▸ **EXERCISE REQUIREMENTS**: Please give the entries again in full and exactly, without any picture.

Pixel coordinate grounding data
....
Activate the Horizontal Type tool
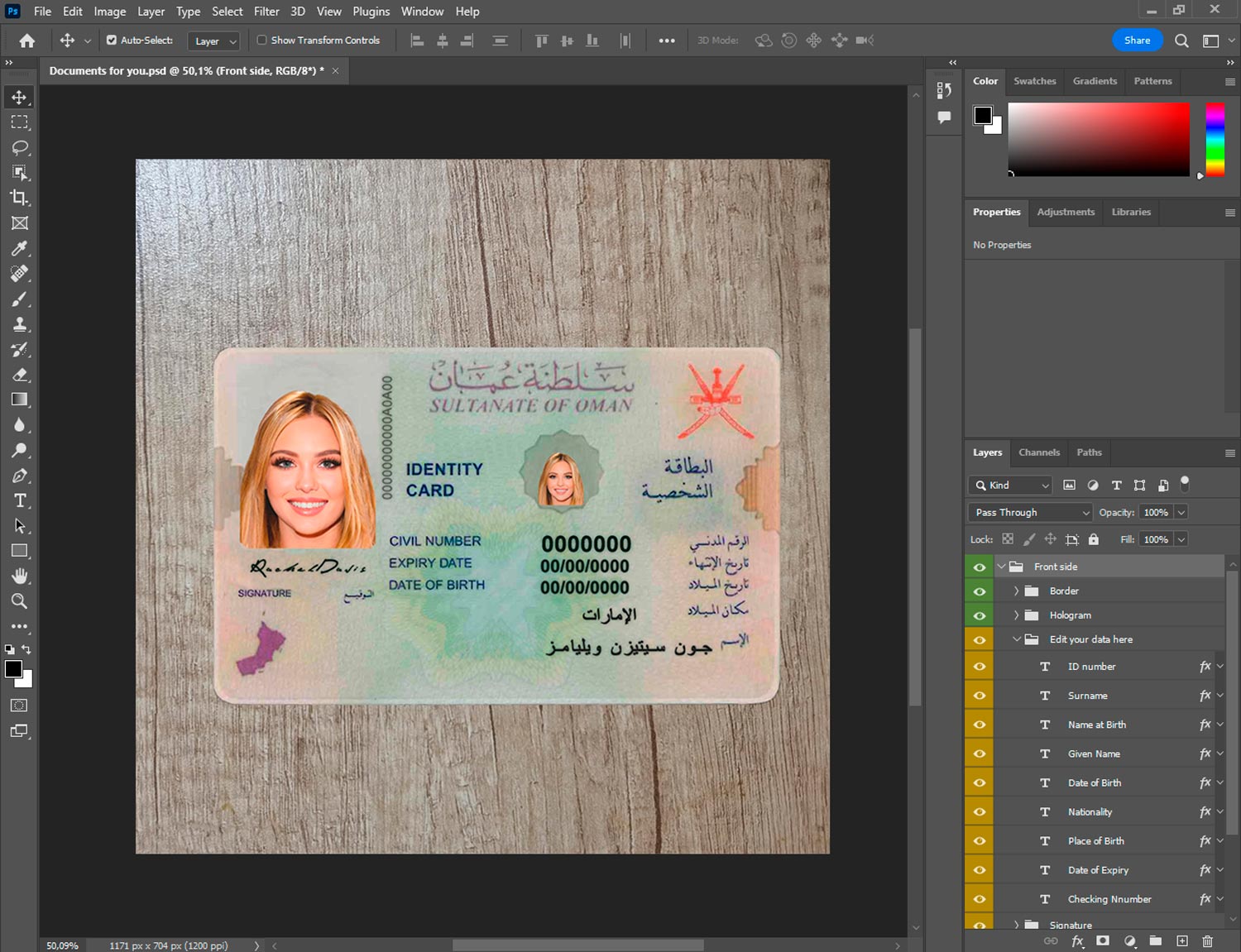(x=19, y=500)
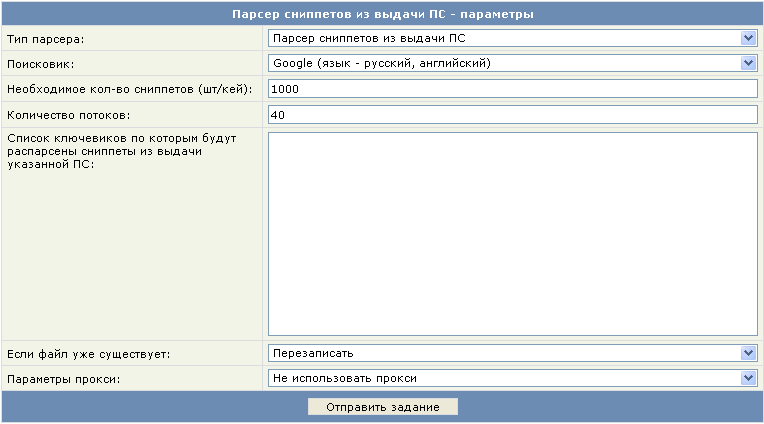Click the 'Парсер сниппетов из выдачи ПС' selected value

coord(370,38)
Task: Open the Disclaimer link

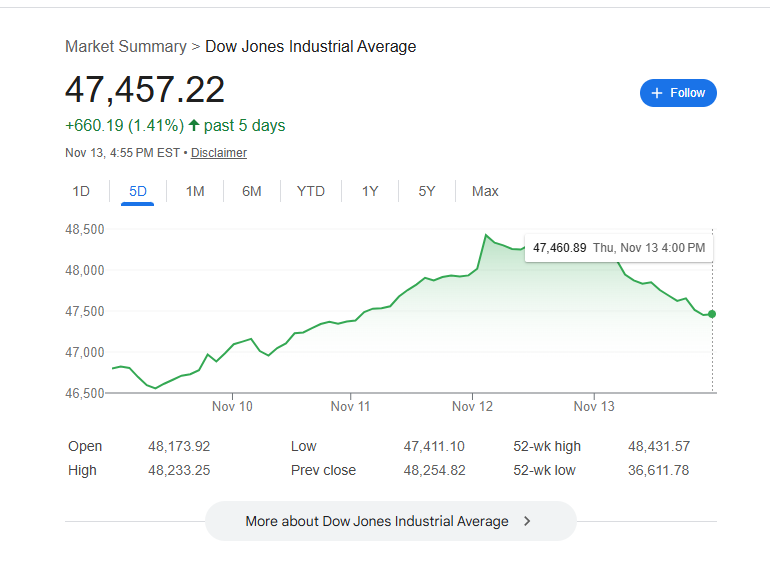Action: click(x=218, y=153)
....
▸ **PROBLEM SOLUTION**:
Activate the Horizontal Type tool
(x=19, y=500)
Click the 'Парсер сниппетов из выдачи ПС' selected value

coord(370,38)
Task: Open the Disclaimer link

Action: click(x=218, y=153)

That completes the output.